Information can successfully be transmitted through noisy channels using quantum mechanics, according to new research from The University of Queensland and Griffith University.
We all know it’s impossible to take a picture through thick smoke or fog—physicists would say, ‘it’s impossible to send information through a completely noisy channel’.
But UQ physicist Dr Jacqui Romero from the ARC Centre of Excellence for Engineered Quantum Systems (EQUS) said that you can get your picture if you use quantum mechanics, using a principle called ‘superposition of order’.
“This is another example of quantum physics assisting classical communication,” Dr Romero said.
“Classically, no information can be transmitted through a single completely noisy channel, let alone two completely noisy channels.
“But with quantum mechanics, adding a second channel actually provides a way to successfully get the information through.
“We show that by combining the noisy channels such that you don’t know which noisy channel was first applied, it becomes possible to transmit some information.”
UQ PhD student Kaumudibikash Goswami, also at EQUS, said that if you’re sending information through two noisy media A and B then you would normally think about doing it in an order: either send the information through A, then B, or vice versa.
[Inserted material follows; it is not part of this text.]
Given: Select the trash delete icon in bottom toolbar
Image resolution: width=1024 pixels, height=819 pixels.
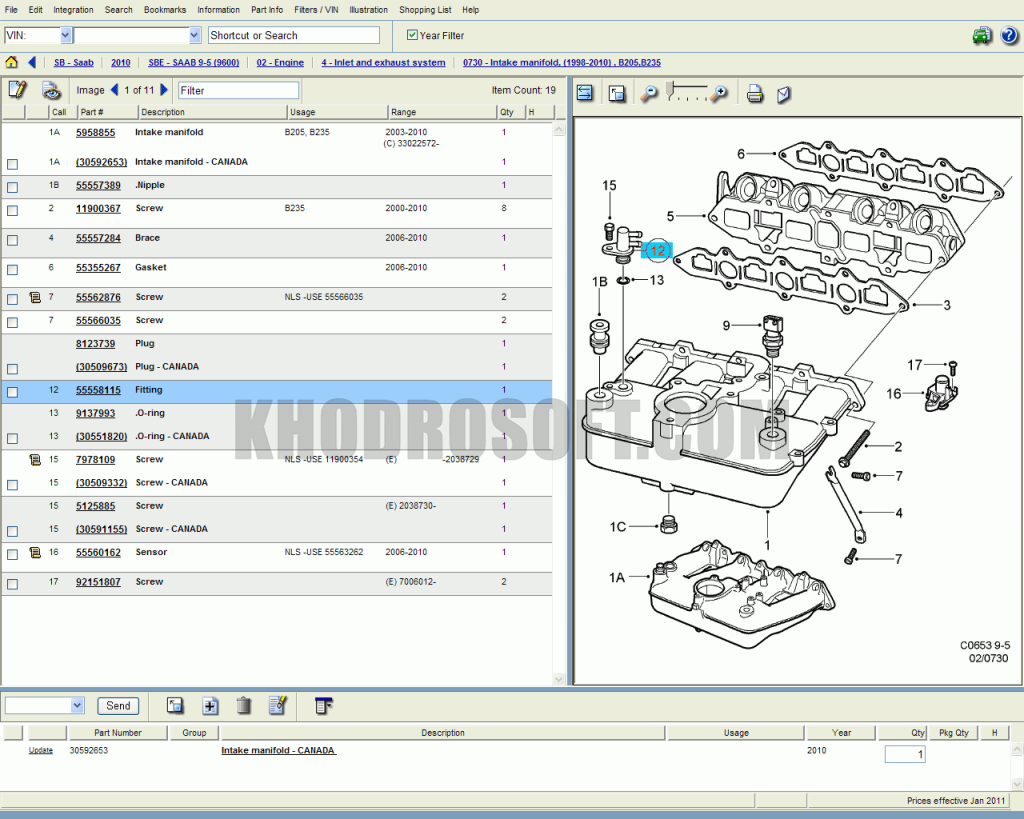Looking at the screenshot, I should [x=243, y=705].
“The quantum superposition of order means that we lose this idea of an order of events, or of one event causing another,” Mr Goswami said.
“This is what allows us to successfully transmit information through the noisy channels.
“More surprisingly, if one medium is noise-free, then superposition of order can completely nullify the effect of the other noisy medium, leading to perfect transmission of information.
“This can be useful in satellite communication as well as secret sharing.”
The research is published in Physical Review Research.